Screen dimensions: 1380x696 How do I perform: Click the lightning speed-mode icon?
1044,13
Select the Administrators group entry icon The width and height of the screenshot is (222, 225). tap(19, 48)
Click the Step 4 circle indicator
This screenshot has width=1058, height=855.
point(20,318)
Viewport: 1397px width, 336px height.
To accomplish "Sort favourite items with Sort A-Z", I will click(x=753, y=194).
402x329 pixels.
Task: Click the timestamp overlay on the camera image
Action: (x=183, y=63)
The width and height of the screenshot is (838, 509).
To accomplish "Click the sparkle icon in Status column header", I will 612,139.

---

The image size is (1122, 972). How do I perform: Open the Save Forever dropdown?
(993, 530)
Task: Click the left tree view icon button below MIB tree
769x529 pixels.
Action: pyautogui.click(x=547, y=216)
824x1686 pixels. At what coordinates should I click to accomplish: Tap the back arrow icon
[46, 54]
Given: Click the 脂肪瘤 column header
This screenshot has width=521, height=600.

--

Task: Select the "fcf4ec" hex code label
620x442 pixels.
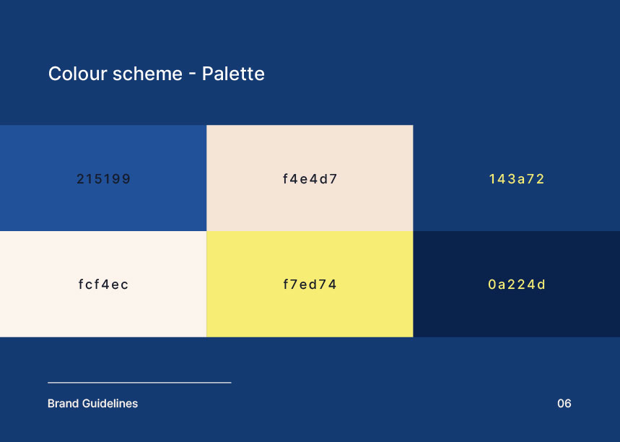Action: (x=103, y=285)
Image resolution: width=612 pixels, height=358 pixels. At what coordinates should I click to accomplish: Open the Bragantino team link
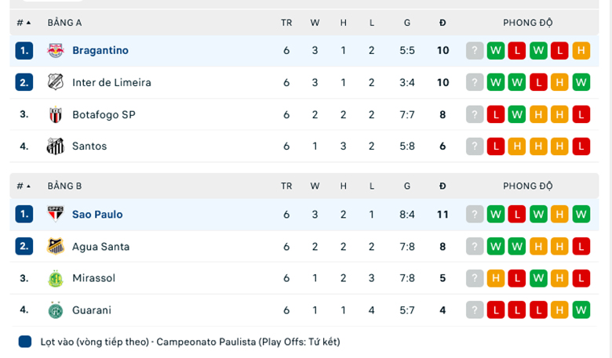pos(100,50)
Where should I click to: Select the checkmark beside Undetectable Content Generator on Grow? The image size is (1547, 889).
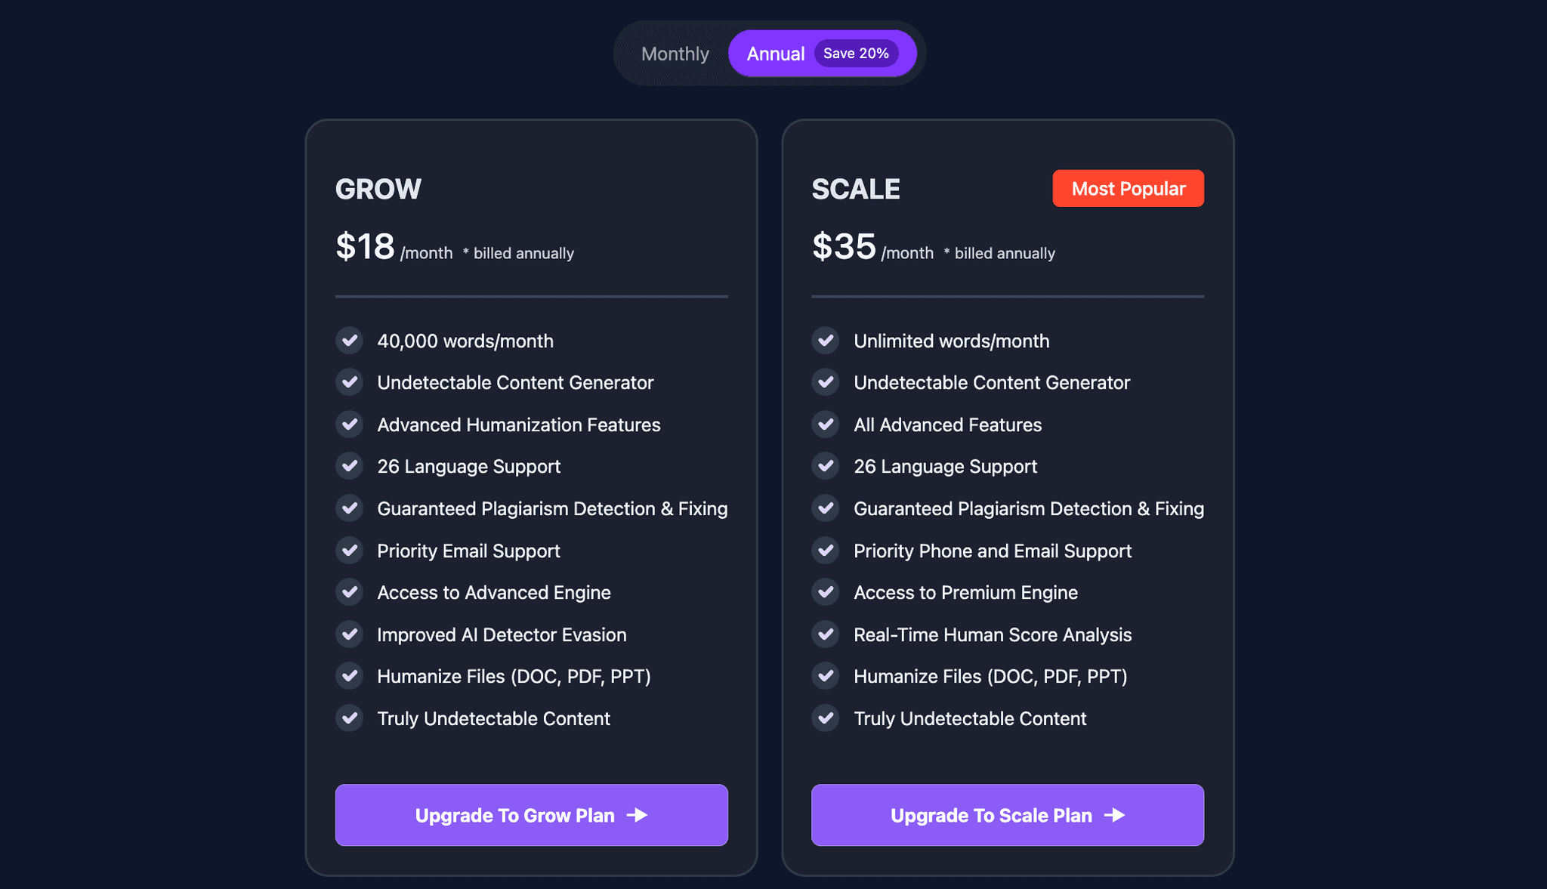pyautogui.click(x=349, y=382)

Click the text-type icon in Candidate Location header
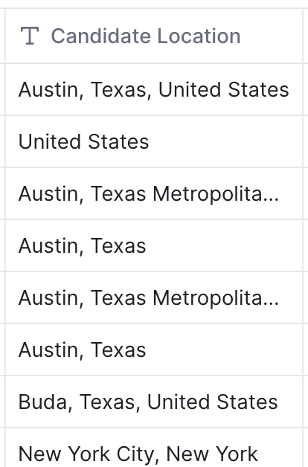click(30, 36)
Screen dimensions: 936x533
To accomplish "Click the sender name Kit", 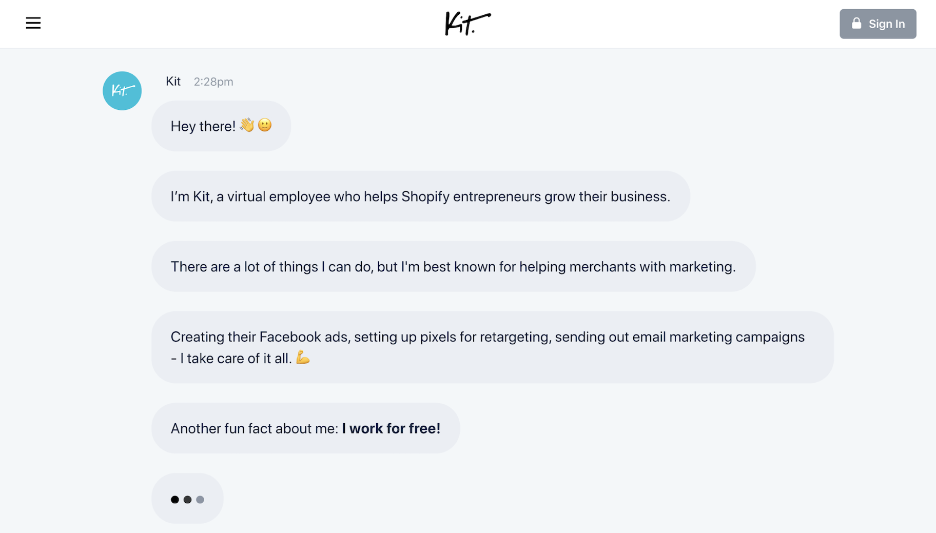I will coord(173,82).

Assigned task — Show every line of the material that includes the string "column".

Response box —
To accomplish "Click the sparkle icon in Status column header", I will 612,139.
Given: Click the 脂肪瘤 column header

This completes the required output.